Unbeschrankte Bahnübergänge

5 Tote in 7 Tagen: Pass auf!

Warum gibt‘s noch immer so viele unbeschrankte Bahnübergänge? Seit letzter Woche sind insgesamt fünf Menschen bei Zusammenstößen mit Zügen gestorben. Die Lokführer trifft keine Schuld. In allen Fällen haben die Opfer den heranrasenden Zug übersehen bzw. ignoriert.

Dabei investieren die ÖBB jedes Jahr 25 Millionen Euro in die Sicherheit von Bahnübergängen. Seit dem Jahr 2000 hat man die Zahl der niveaugleichen Bahnübergänge sogar halbiert. Von rund 6.100 auf inzwischen nur noch knapp 3.000. ÖBB-Sprecher Daniel Pinka:
"Uns ist die Eisenbahnkreuzung, die es nicht gibt, am liebsten. Denn dort kann auch nichts passieren. Daher lösen wir - dort wo es geht - auch alle Bahnübergänge nach und nach auf."

Leider verlassen sich viele Auto- und Radfahrer blind auf die ihnen bekannten Zug-Fahrpläne und überqueren dann ohne zu schauen die Kreuzung. Pinka:
"Es gibt im Streckennetz der ÖBB keinen einzigen nicht gesicherten Bahnübergang. Es gibt immer ein Andreaskreuz, eine Lichtanlage oder eine Schrankenanlage.

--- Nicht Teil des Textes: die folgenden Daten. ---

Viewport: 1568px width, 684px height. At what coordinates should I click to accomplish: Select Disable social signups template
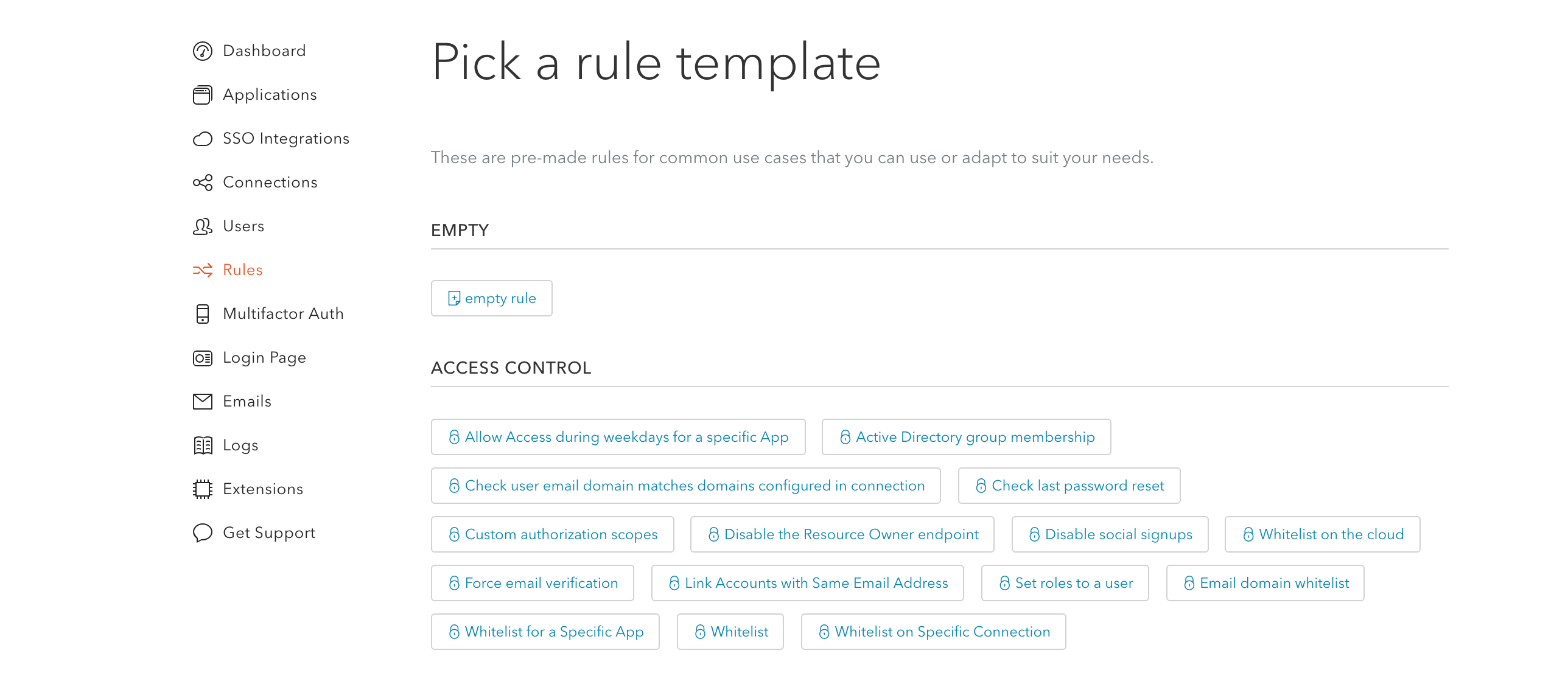[1110, 534]
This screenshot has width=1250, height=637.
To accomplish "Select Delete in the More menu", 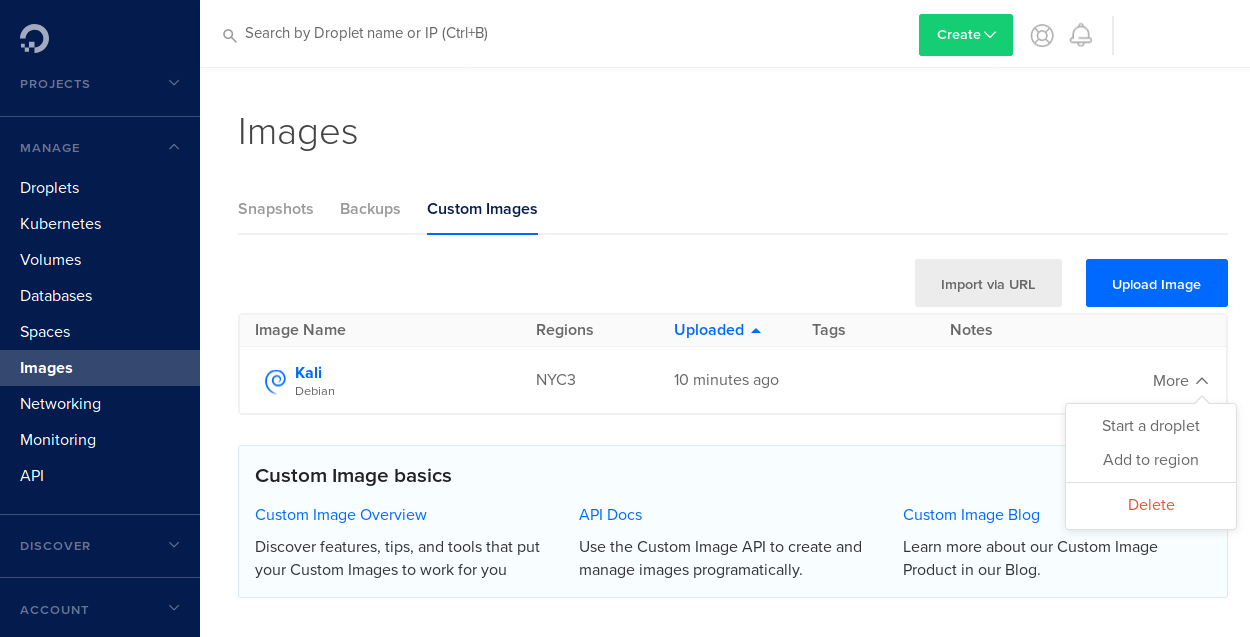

Wir können daher wirklich nur an alle Verkehrsteilnehmer appellieren: Bitte anhalten, nach links und rechts schauen und so sicherstellen, dass kein Zug kommt."

Auch die Sonneneinstrahlung darf nicht unterschätzt werden. So kann man leicht das Rotlicht übersehen. Florian Schneider vom Kuratorium für Verkehrssicherheit:
"Egal bei welchem Wetter, man soll immer stehen bleiben, in beide Richtungen schauen und auch die Scheibe runterlassen, um zu hören, ob ein Zug kommt."